Readers had a lot to say about “Exes Explain Ghosting, the Ultimate Silent Treatment,” an article about breaking up by disappearing, a tactic most recently said to be used by Charlize Theron. The story drew 340 comments on nytimes.com/styles and more than 970 comments on Facebook.
Some called it rude, cowardly and immature, while others suggested that it’s necessary in certain situations, such as those in which one person feels endangered. Many readers shared their own stories of ghosting and being ghosted. Below is a roundup of some of the most interesting comments, edited for space.
I ghosted my fiancé when I had definitive proof he had been running around on me with multiple people for years. My youthful years!

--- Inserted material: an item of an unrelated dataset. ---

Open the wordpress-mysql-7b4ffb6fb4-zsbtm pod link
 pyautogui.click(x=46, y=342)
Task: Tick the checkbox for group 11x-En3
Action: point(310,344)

I moved out when he went away on a study excursion for a week. I emotionally and financially supported him through four years of university and then some.
He had no idea why I left and I have never told him that I had discovered his deceptive ways. I had nothing to say but wanted to mess with him. I was told by a mutual friend he was utterly perplexed by the situation. I wish I could have seen his face when the penny dropped. I regret nothing and would do the same if I were cheated on again in such a fashion.
FRESHSTARTIFICATION, MELBOURNE, AUSTRALIA
I had this happen to me several years ago. We had a date for Valentine’s Day at his best friend’s apartment. I waited for hours and hours for him to arrive. All of his friends were very sympathetic and puzzled by his behaviour. No one could figure out why he would do something like this.
We all called him but no response. He was a doctor. The next day I called the office. The receptionist took my message and nothing. After calling for several days in a row with no reply, I gave up.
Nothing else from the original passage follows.